** Opening Text shown block **

Whispers at dawn can obliterate wandering in the wilderness.  Moments of recognition open doors and silence legacies of the past.  The full moon temporarily says goodbye, as it welcomes the sun.  Openings occur.  Openings to a future full of promise and the exquisite nectar of everyday living, and an opening to compassion from which all else comes.

Compassion, like love, starts at home.  Many of us are kind, forgiving, and eager to help and please outside of the home. Others must ask themselves if they are simply trying to portray compassion to feather their own emotional and financial nests?  

Sometimes we exhibit compassion less quickly  inside the home where we are needed the most.  There are times when we all need someone to listen, someone to hear, someone to share, and someone to forgive and someone to go looking for us when we are lost. For in those moments love is born, shelter is given, and compassion for another soul on this earth becomes more important than just about anything.  For each day is not a new beginning, if we don't love, if we don't learn from watching others, if we don't provide a pleasant, nurturing, and peaceful home, we are not honoring that which has been put inside of us. 

As Nadia Boulanger said, "The essential conditions of everything you do must be choice, love, and passion."  Untying the knots in our minds, hearts, and lives guides us to a place where we find love that is embracing, sharing, and a celebration. And it is respect, honor and trust. 

Odd how our culture, sadly, equates desire with having.  Having stuff, having more, having better, having garages full of stuff we eventually sell to someone who puts it in their garage of stuff.  But what do we put into our hearts and souls and spirit?  What do we treasure and nourish and nurture?  Perhaps, just perhaps, it is in the desire to find pleasure in the moment, or in nothing at all specific, that we find we arrive at being everything.  Perhaps this lets us, in the silence, hear the whispers, hear the story, and find out who we are. This is where we find the courage and the wisdom and the understanding to act on a whisper.

***************

"It is not time or opportunity that is to determine intimacy - it is disposition alone.  Seven years would be insufficient to make some people acquainted with each other, and seven days are more than enough for others."

** Closing Text shown block **

**Exercise 1:** From the essay on compassion above, return word for word the part that opens with the words containing "Whispers at dawn" and closes with "and financial nests?".
**Exercise 2:** Write the next part of the essay on compassion above, picking up after its last sentence.

** Opening Raw data block **

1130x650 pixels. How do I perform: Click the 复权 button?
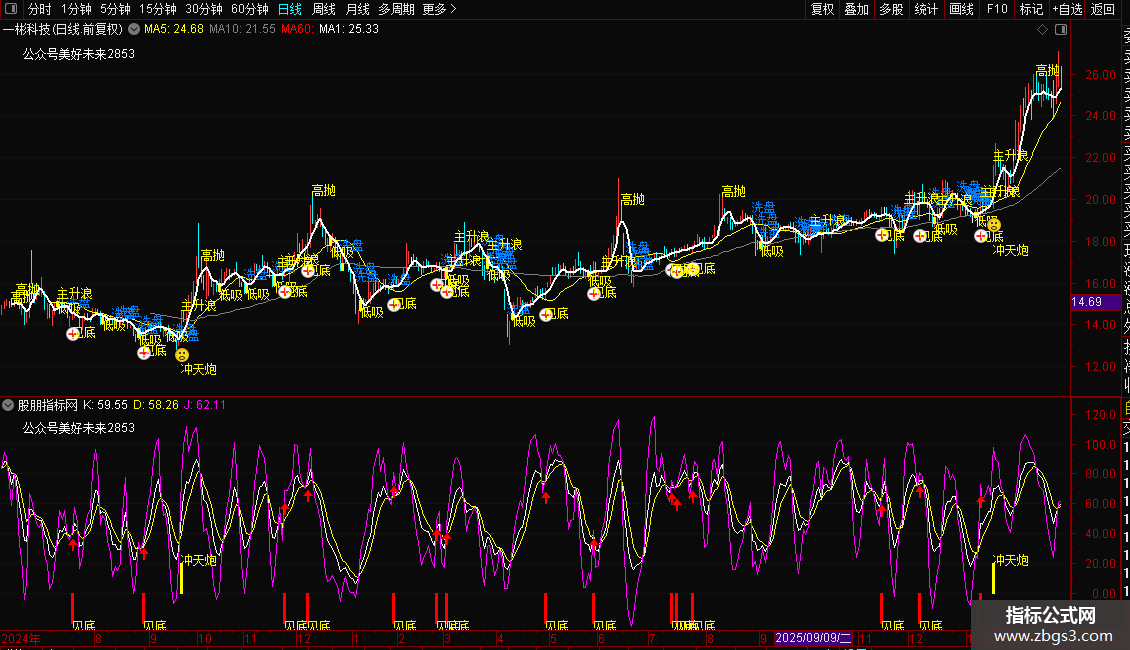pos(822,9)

** Closing Raw data block **
** Opening Raw data block **

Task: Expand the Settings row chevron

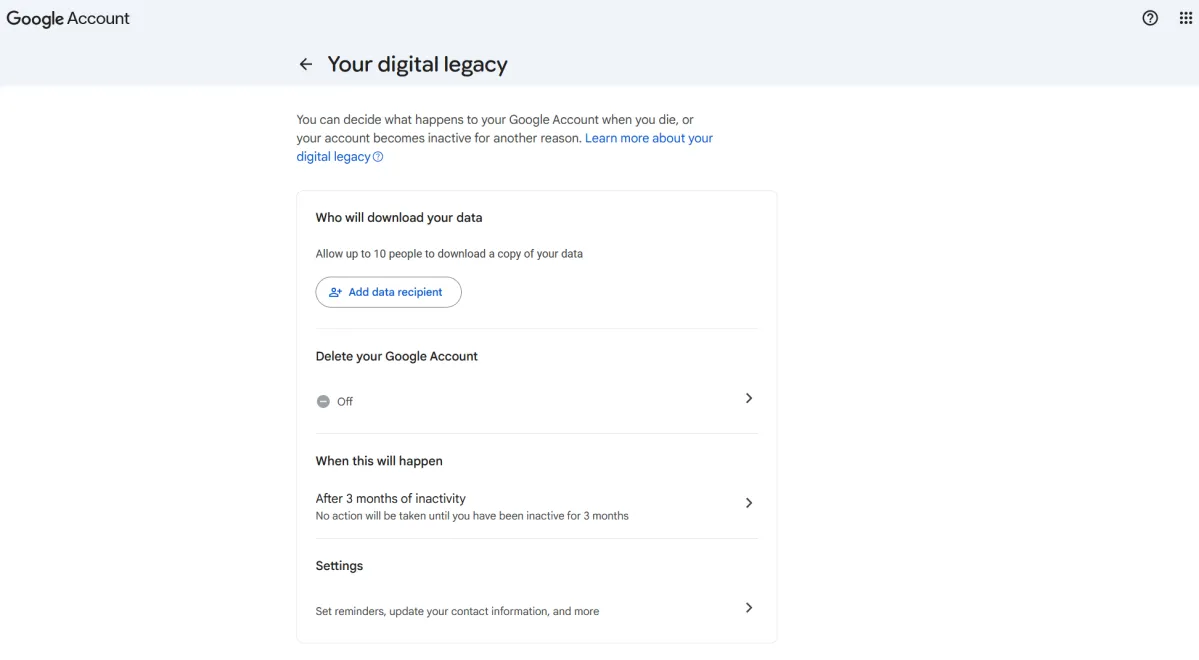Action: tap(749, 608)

** Closing Raw data block **

**Response area 1:**
Whispers at dawn can obliterate wandering in the wilderness.  Moments of recognition open doors and silence legacies of the past.  The full moon temporarily says goodbye, as it welcomes the sun.  Openings occur.  Openings to a future full of promise and the exquisite nectar of everyday living, and an opening to compassion from which all else comes.

Compassion, like love, starts at home.  Many of us are kind, forgiving, and eager to help and please outside of the home. Others must ask themselves if they are simply trying to portray compassion to feather their own emotional and financial nests?

**Response area 2:**
Sense and Sensibility ~Jane Austen

Thursday, May 27, 2010

ANGELS BREATHE

Some people come into our lives and simply by being in the same place and space as they are, change us forever - sometimes before our feet have ever left the ground.


Their ability to reach a place deep inside us, provides fuel for making us better people, for humbling us.Their presence can often make us feel grounded, fully alive, and in the moment. 

These people can be our comfort, our refuge, and our nourishment and can disappear as quickly as they came.  It is my belief they come and go in our lives to teach us  lessons. For this we should be most grateful.

A week ago a soldier wheeled into the kitchen at the Warrior Family Support Center for an omelet and a plate of the 'best-ever' hashbrowns.  Days before he had placed a coin in my hand in appreciation and gratitude for the work of my therapy dog, Kelsie, with the wounded warriors. This was an extraordinary honor.  The side of the coin holds the words, "Stay Alert! Stay Alive!" 

But this particular Saturday morning,  he seemed especially happy and in good spirits and in less pain than usual.  I asked how he was doing.  His response of four words with a thumbs up is something I wish every American could wrap their head and heart around.  "Upright with a pulse."

Listening to the conversations of the world I realize my heroes wear combat boots. No matter what the worry-of-the-day is for any of us our military has it much worse. And you know what?  Not once have I ever heard a complaint.  

We do not have to be owned by the pace of our lives.  We do not have to gripe and grumble about the mundance irritants of each day.  What we do need  reverence for is the stuff of life that makes us grounded, fully alive and in the moment.

The wounded warriors that march in and out of my life offer me a feeling of  emotional intimacy.  They are who, and what, grounds me and puts my life into perspective.  Some pass through my life like Joe, a wounded soldier, healed and back to Iraq for a year in a few weeks.  I sat with him last week on a patio and shared a steak and one of the best conversations I have ever experienced.  We talked politics, children, dogs,  and helicopters, while listening to an amazing steel guitar and a band from Bakersfield, California playing a Waylon Jenning's song. He shared with me his feelings at being spat on by Americans in Kansas upon his return injured. I felt repulsed and ill.  He simply smiled and said it is their "right."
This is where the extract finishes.